Um último aspecto, ainda, sugere-se aqui, que interfira na seleção dos acontecimentos e participa da composição dos critérios de noticiabilidade é o que Bourdieu (1997) chama de grau de autonomia do órgão de imprensa e dos jornalistas. Como já apontado mais acima em algumas das principais propostas do autor em Sobre a televisão, esse elemento específico surge como uma influência externa ao campo jornalístico sobre os critérios. Aqui são as forças econômicas que sustentam o órgão e que regem o mercado profissional, que influenciam direta ou indiretamente na seleção dos acontecimentos, além do monopólio da informação legítima por algumas instâncias governamentais e autoridades jurídicas, científicas etc., sendo que as fontes oficiais do Estado têm, ainda, o poder simbólico de interferir na hierarquia dos acontecimentos cobertos através de suas ações, decisões e declarações.

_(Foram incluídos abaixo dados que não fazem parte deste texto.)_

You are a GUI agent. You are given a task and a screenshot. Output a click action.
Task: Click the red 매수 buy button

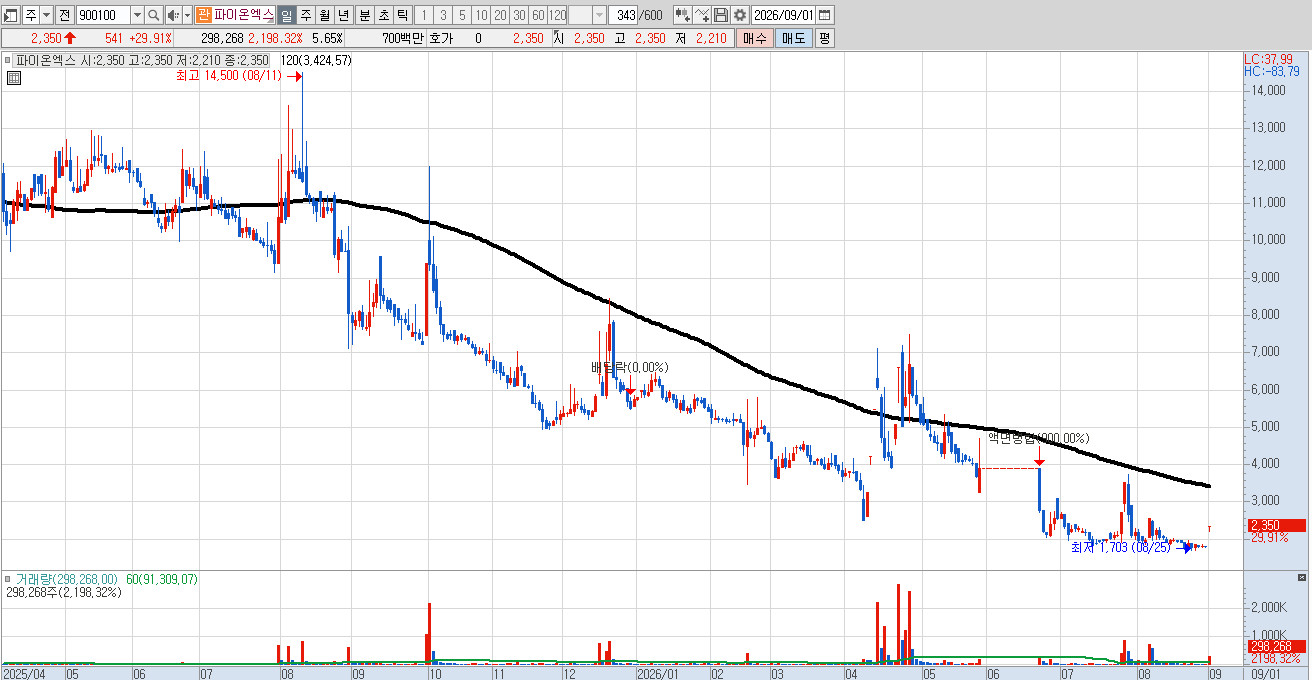click(x=754, y=38)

- Mais informações sobre Pierre Bourdieu

Sociólogo francês, considerado um dos principais pensadores do século passado, morto em 2002, aos 71 anos. Suas obras e ideias foram de grande contribuição para o estudo de várias temáticas na sociologia e antropologia, entre elas, educação, cultura, literatura, mídia e política. Em 1954, Bourdieu se formou em filosofia e assumiu função de professor em Moulins. Teve a carreira interrompida pelo serviço militar obrigatório quando foi obrigado a ir para a Argélia, onde deu aulas na Faculdade de Letras da capital do país, Argel. Ao voltar para Paris, em 1960, Bourdieu foi assistente de um importante filósofo, sociólogo e comentarista político da França (Raymond Aron), na Faculdade de Letras de Paris. Se tornou membro do Centro de Sociologia Europeia no mesmo ano, onde ocuparia o cargo de secretário-geral dois anos depois. O período entre as décadas de 1960 e 1980 é considerado o de sua produção mais relevante e influente. Com a repercussão de suas obras, a partir da década de 1970, passou a lecionar também em instituições estrangeiras, como as universidades de Harvard e Chicago, além do Instituto Max Planck, de Berlim. Ministrou, em 1982, sua aula inaugural (Lições de Aula) no Collège de France, propondo uma “Sociologia da Sociologia”, que consistia num estudo focado na formação do sociólogo como censor e detentor de um discurso de verdade sobre o mundo social. Com o que chamou de construtivismo estruturalista ou de estruturalismo construtivista, o sociólogo defendia que existem estruturas objetivas no mundo social que podem coagir a ação dos indivíduos. Todavia essas estruturas são construídas socialmente. Porém, ele rejeitava a dicotomia subjetivismo/objetivismo nas ciências humanas, dizendo que as relações sociais estão numa relação dialética. Recebeu o título de Doutor honoris causa em três importantes instituições da Europa: na Universidade Livre de Berlim, em 1989, na Universidade Johann Wolfgang Goethe, em 1996, e na Universidade de Atenas, no mesmo ano. (Biografia com informações obtidas do site Infoescola e do artigo sobre Pierre Bourdieu na Wikipedia)


Referências:

FERREIRA, Jairo. Mídia, jornalismo e sociedade: a herança normalizada de Bourdieu. In: Estudos de jornalismo e mídia, Vol. II, nº 1, Florianópolis, UFSC, 2005. 

GOMIS, Lorenzo. Do importante ao interessante – ensaio sobre critérios para a noticiabilidade no jornalismo. In: Pauta Geral: revista de jornalismo. Ano 9, nº 4, Salvador, 2002.